Scrivere di sé risulta spesso facile, da un lato, perché le parole possono scorrere liberamente dalla mente alla carta, perché la tematica emotiva è sempre preponderante rispetto ad un assetto descrittivo o analitico, che richiede più tempo e forza per essere impostato. Dall’altro lato, vi è il rischio che scrivere di sé impedisca al lettore di comprendere la realtà oggettiva dei fatti, specie se l’intento del racconto è quello di darci, come Laura Prete fa, un resoconto preciso di un periodo della sua vita, quello in cui,vittima di una emorragia cerebrale, diventa afasica, quindi dato danneggiamento di cellule del cervello, perde il movimento della parte destra del corpo e la facoltà del linguaggio ( fortunatamente solo per articolazione e non per comprensione del medesimo ) ed è costretta successivamente ad un lungo periodo di sforzi e fatica per riottenere salute e autonomia. In questo caso, forte suppongo dei suoi studi, è riuscita pienamente nell’intento di fornire i dettagli precisi della narrazione, senza troppe caramelle o al contrario troppi momenti malinconici. Per quanto, sarebbe stato facile incorrere in questo genere di narrazione, vista la gravità della storia, gravità evidente a tutti sin dalle prime pagine.
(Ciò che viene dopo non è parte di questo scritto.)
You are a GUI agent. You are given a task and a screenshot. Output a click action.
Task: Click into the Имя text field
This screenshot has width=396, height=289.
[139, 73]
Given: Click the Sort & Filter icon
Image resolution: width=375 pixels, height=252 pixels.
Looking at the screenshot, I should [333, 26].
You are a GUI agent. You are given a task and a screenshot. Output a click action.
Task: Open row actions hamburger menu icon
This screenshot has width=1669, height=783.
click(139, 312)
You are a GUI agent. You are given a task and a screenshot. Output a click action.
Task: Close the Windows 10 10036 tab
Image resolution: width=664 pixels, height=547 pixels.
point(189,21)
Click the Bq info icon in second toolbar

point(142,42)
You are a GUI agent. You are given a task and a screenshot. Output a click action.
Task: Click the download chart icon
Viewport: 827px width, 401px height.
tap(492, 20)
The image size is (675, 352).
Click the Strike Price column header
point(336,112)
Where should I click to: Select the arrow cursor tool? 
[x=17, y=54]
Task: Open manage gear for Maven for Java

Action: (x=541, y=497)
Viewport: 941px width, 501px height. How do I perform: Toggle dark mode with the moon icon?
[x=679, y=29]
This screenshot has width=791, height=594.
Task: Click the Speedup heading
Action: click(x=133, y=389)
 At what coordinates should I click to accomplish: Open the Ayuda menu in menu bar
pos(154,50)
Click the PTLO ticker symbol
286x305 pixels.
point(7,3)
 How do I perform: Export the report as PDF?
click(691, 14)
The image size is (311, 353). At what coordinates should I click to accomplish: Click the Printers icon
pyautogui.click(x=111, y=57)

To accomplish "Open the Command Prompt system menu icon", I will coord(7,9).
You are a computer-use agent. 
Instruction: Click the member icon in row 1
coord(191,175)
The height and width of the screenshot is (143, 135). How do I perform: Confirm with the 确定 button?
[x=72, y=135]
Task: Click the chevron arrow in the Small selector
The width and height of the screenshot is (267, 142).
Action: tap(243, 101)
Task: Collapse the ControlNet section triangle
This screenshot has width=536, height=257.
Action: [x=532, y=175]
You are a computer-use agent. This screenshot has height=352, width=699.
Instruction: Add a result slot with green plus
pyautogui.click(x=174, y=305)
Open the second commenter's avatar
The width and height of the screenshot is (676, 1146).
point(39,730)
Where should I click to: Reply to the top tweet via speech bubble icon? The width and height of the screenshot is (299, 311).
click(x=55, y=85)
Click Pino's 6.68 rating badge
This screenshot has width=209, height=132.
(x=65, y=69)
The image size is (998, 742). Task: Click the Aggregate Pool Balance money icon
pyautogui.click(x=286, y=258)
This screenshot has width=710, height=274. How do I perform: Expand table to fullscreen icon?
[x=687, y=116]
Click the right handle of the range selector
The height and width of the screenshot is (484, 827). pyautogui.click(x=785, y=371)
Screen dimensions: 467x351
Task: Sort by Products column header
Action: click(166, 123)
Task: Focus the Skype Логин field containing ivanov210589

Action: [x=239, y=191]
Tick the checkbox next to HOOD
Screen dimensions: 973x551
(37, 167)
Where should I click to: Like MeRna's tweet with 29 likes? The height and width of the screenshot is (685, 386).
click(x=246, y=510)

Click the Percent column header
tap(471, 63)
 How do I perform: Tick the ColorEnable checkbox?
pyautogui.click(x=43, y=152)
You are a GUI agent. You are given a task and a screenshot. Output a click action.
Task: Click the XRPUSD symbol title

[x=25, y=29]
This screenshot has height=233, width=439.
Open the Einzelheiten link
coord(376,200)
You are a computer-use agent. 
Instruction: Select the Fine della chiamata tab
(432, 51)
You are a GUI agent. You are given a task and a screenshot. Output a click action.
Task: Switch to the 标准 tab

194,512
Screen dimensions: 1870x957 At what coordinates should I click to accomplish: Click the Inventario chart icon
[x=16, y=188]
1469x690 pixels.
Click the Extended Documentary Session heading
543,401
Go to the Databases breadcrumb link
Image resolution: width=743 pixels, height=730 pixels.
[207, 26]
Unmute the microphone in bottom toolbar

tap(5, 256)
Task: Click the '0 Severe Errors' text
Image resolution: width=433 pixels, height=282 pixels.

Il racconto è davvero ben scritto, stile asciutto, secco, poco prolisso, diretto al punto. I personaggi, essendo veri, appaiono perfettamente tali. E vi è anche un profondo momento di riflessione possibile per tutti i lettori nel momento in cui si consuma la fine, annunciatissima a mio avviso in più dettagli ( che forse la donna non seppe vedere a suo tempo poiché innamorata ), della relazione sentimentale con il giovane ma debole Claudio, direi specchio eclatante di una tipologia umana, l’inetto, senza alcuna offesa sia bene inteso, ovvero l’incapace ad affrontare situazioni difficili con le cosiddette “palle”, in virtù di un legame che, se pur destinato a finire per via delle difficoltà che nessuno aveva mai negato, non meritava di sporcarsi con la falsità. E la cattiveria. Finale in parte piacevole, in parte realistico e un po’ doloroso ( la guarigione non risulterà completa al 100%), ma sicuramente soddisfacente dal punto di vista umano. Un racconto che va dritto al punto, da leggere, per pensare, per conoscere.